In 2017, Gavin Creel won the Tony Award for Best Featured Actor in a musical playing dizzy, innocent Cornelius Hackl in the celebrated revival of “Hello Dolly!” alongside Bette Midler. Twice before he’d been a Best Actor nominee, for his 2002 Broadway debut opposite Sutton Foster in “Thoroughly Modern Millie,” and for playing Claude in the 2009 production of “Hair.”
So it comes as a surprise that, after 16 years on the musical theater A-list, Creel’s performance at the Venetian Room on Oct. 14, as part of the Bay Area Cabaret series, will be his first major concert of showtunes. He’ll do two warm-up gigs at a small New York venue a few days before flying west.
“For the first 10 years I was on Broadway, I avoided it. I said that I only wanted to do Broadway on Broadway,” explains the Ohio native. Throughout those years, Creel pursued a parallel career path as a singer-songwriter. “That whole time I was meeting with managers and cutting albums. When I did solo shows, it was in small rooms doing my own stuff and some rock covers.” Some of Creel’s solid pop recordings can still be found on iTunes.
“I did study musical theater, and I had this great early professional success,” recalls Creel, a proud University of Michigan alumnus. “But there were times I really felt burnt out on it. I think subconsciously I wanted to turn my back on the thing that paid me, the thing that was my job.”
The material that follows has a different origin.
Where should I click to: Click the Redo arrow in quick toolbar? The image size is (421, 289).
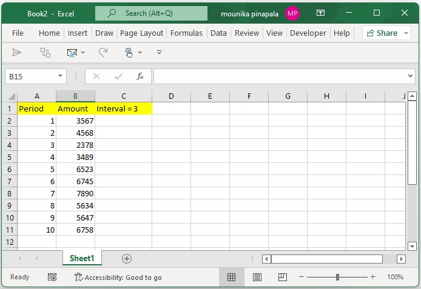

Rocker vs. actor was just one of the identity issues Creel wrestled with during his career’s first decade.
“I didn’t really publicly come out as a gay man until I was doing ‘Hair,'” he explains. “Doing that show really woke me up.”
Empowered by the musical’s countercultural idealism, Creel, along with fellow theater actor Rory O’Malley and Jenny Kanelos, founded Broadway Impact, which organized and mobilized the theater community around advocacy for marriage equality. Among their accomplishments were a series of fundraising concerts and nationwide series of benefit readings of Dustin Lance Black’s play “8,” about Proposition 8.
After successful runs in “Hair” in both New York and London, Creel released one more pop record, “Get Out,” in early 2012. As had been the case with his past albums, it made little commercial impact. In the wake of that project, Creel took to the road as the lead in the first national tour of “The Book of Mormon.” The five weeks he played Elder Price at the Curran were the only time Creel has been to San Francisco prior to next month’s concert.
“The San Francisco audiences were just mental for ‘Mormon,'” he recalls fondly. “The geography of the city and the drama of the hills made such an impression on me, too. It feels like Europe, but then there’s a palm tree on the corner!”
Creel was accompanied on tour by his then two-year-old mixed-breed hound dog. “His name is Wally. I named him after the Pixar movie, but changed the spelling so I wouldn’t seem like so much of a nerd. One of my best memories of the city is driving him up to Fort Funston to play.”
In addition to giving him plenty of time to bond with Wally, Creel recalls the “Mormon” tour as giving him time to settle into himself. And his career in the theater.
“I was 36 years old,” he remembers. “And I said to myself, ‘This is good. This is a really good life. I’m ready to relax into it, and enjoy and see what I can learn.'”
Along with peace of mind, Creel’s full acceptance of himself and his career in musical theater yielded a new level of professional success. After touring the U.S. with “Mormon,” he opened the West End production in London, winning an Olivier Award as Best Actor. Then a Broadway run in “She Loves Me,” and of course, his Tony-winning performance in “Dolly.”
“I feel at home now,” Creel says of his life today, complete with dog, boyfriend (also an actor) and Broadway. “I’m a lucky human being. I’m ready to put myself out there as a musical theater guy,” he says of his San Francisco concert, which he hopes will be the first of many to come.
But while Creel has momentarily set aside performing his original tunes in favor of classic numbers from Broadway history, he hasn’t left them behind for good.
“I’m really encouraged to see how pop and theater music are coming closer together,” he says, pointing to the success of “Hamilton,” Sarah Bareilles’ “Waitress” and the work of his fellow Michigan Wolverines Benj Pasek and Justin Paul, who composed “Dear Evan Hansen” and had a Top 40 hit with “This Is Me” from “The Greatest Showman.” So encouraged, in fact, that Creel is at work on a musical built around his own pop tunes.
“I’m gonna ‘Mamma Mia’ myself,” he jokes. “I’ve been writing a storyline that connects the songs I’ve written over the past 20 years. I know the arc of the plot and what I’m trying to say. It’s about a guy in his early 40s. He’s sort of aimlessly wandering through New York. He first moved there when he was in his 20s, when he was really on fire, but got a little lost along the way. He’s feeling a kind of loneliness and emptiness. But then he runs into a young guy, full of this vivacious, exciting, sexy energy, and has a relationship with him. Of course, it’s really himself, 20 years earlier.”